Videos on social media have shown a child leaping into her father’s arms in Lara state after over a year without him; the politician Enrique Márquez embracing his wife and weeping after a similar stint in El Helicoide, Venezuela’s most notorious political prison; and cheers of delight as an activist emerges from a Ciudad Bolívar jail and wraps himself in Venezuela’s flag.

Early on Thursday Rafael Tudares, the son-in-law of Edmundo González, the presidential candidate believed to have won 2024’s election, was released more than a year after being grabbed while taking his children to school.

Campaigners have celebrated their newfound freedom, but the sluggishness of the releases has frustrated those who hoped Venezuela’s “new political movement” would involve rapid democratic change. “Releasing [political] prisoners is always an amazing thing … But it means nothing … in terms of ending the repression,” said Javier Corrales, the author of Autocracy Rising: How Venezuela Transitioned to Authoritarianism.

Corrales said the “interim administration” had shown no sign of fundamentally changing its repressive ways.
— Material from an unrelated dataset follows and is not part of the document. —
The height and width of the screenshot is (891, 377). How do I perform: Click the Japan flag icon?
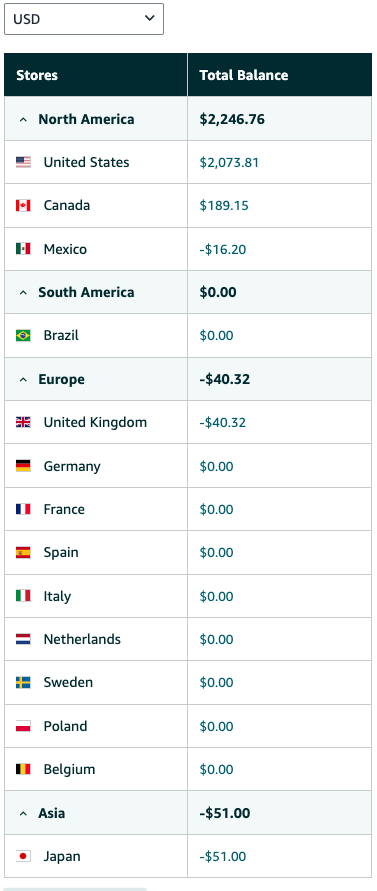[x=23, y=856]
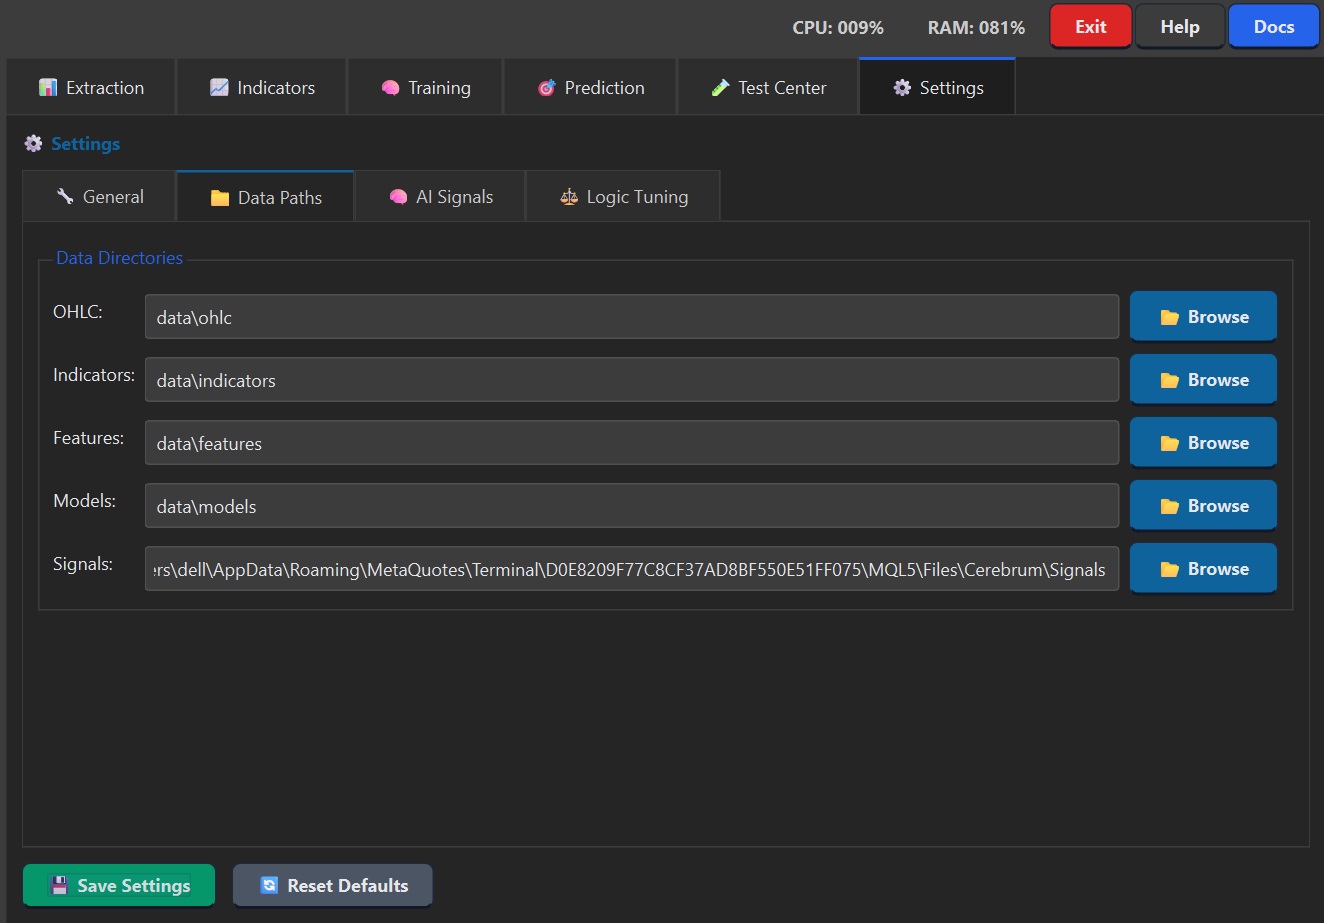
Task: Click inside the Models path field
Action: click(630, 505)
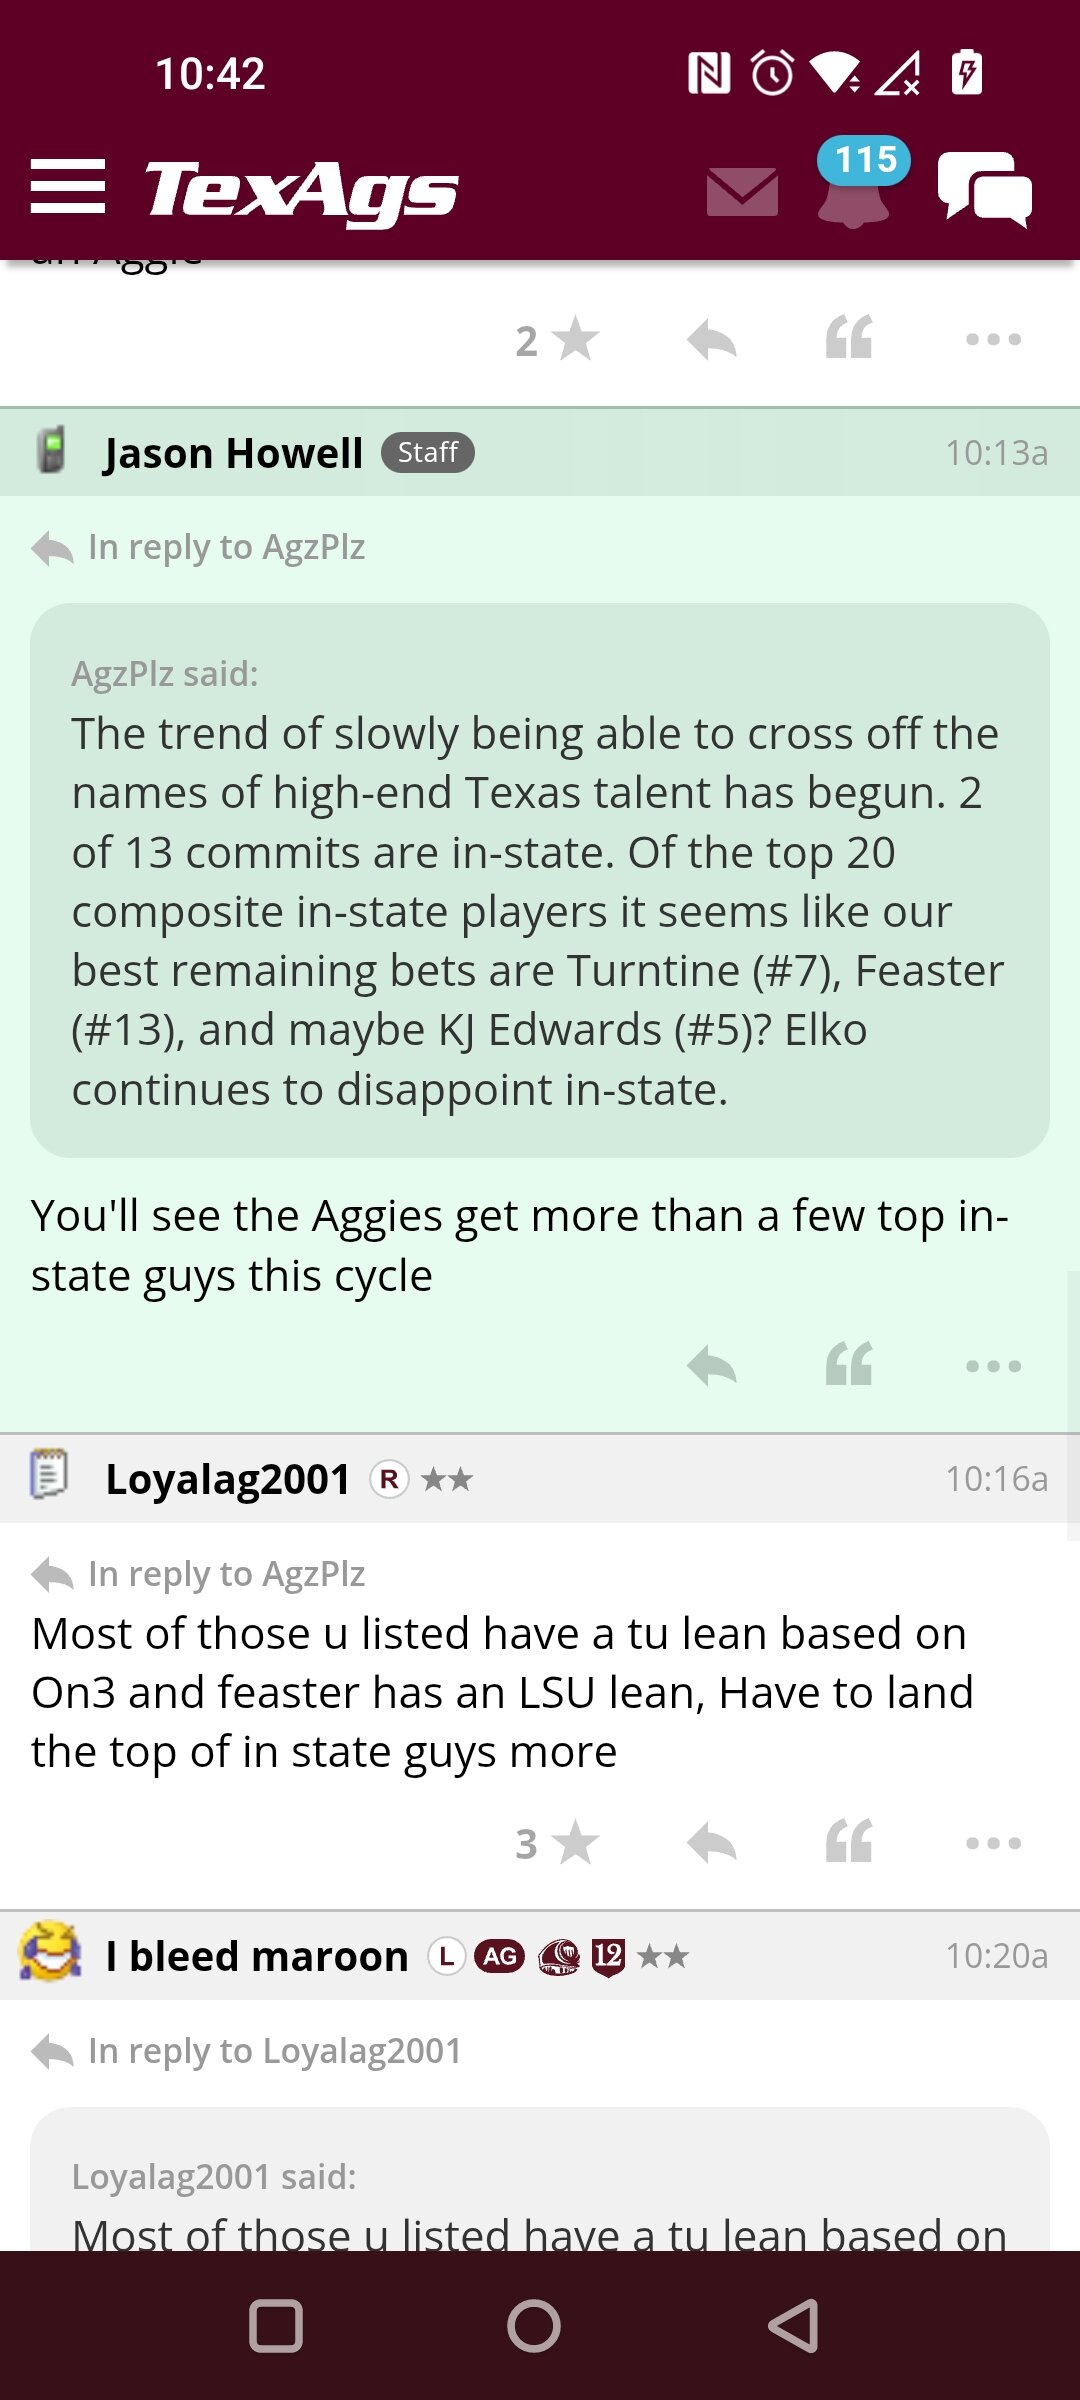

Rodríguez has reshuffled her cabinet, ousting several Maduro loyalists and appointing a new head of presidential security, reputedly over fears for her life. But the most powerful architects of the repression – figures such as the interior minister, Diosdado Cabello and the defence minister, Vladimir Padrino López – remain.

“When it comes to the repression and the terror, absolutely nothing [has changed],” said Moreno, a member of the Nobel laureate María Corina Machado’s opposition movement. “People are still very afraid because they know the people still in power are criminals who can persecute, threaten … detain and torture you.”

Orlando Pérez, a Latin America expert from the University of North Texas at Dallas, said the slow pace of releases exposed how Rodríguez’s regime was “making enough changes to keep the US satisfied, but not enough to be meaningful in terms of democratisation”. Armed pro-regime mobs called colectivos continue to roam the streets intimidating opponents.

“These are not the actions of a regime that’s in the process of democratising. They’re the actions of a regime that’s in the process of trying to pragmatically consolidate power under a new context,” said Pérez, who believed Rodríguez’s strategy was to outlast Trump by offering him major concessions on oil but only cosmetic ones vis-à-vis democracy and human rights. “It’s a survival mechanism,” he said.

For the families camped outside Venezuelan prisons that means more uncertainty. Forty kilometres from the Zone 7 facility, in a dormitory town called Guatire, several dozen women have pitched their tents outside a maximum security prison called Rodeo I.

Sitting on a plastic chair in the encampment, Massiel Cordones described how as a child, her son, José Ángel Barreno Cordones, had been obsessed with military parades. “He’d tell me he was going to be a soldier,” she said.

Her son fulfilled his dream, becoming an army lieutenant in 2018 – the same year Maduro was accused of rigging his first election to stay in power. But two years later he was jailed for allegedly being part of Operation Gideon, a bungled attempt to overthrow Maduro. He was 22 at the time of his arrest. Today he is 28 and serving a 30-year sentence for treason, terrorism and arms trafficking.

His 52-year-old mother raced seven hours to the prison from her home in Falcón state when she got wind of the releases. But after a fortnight sleeping rough outside she still has no news, although she is putting on a brave face. “I won’t lie, staying here is exhausting, but because I have this hope that my son is going to get out, the days just fly by,” said Cordones, who gets by thanks to the solidarity of locals who have opened their homes for the women to wash and deliver them food.

At night, protesters join hands in prayer or belt out Venezuela’s national anthem, which features the lines “down with chains!” and “let’s scream out loud: death to oppression!”

“We’ve had everything we need,” Cordones said. “The only thing truly missing for us is to see our children released – to see those doors swing open and freedom arrive.”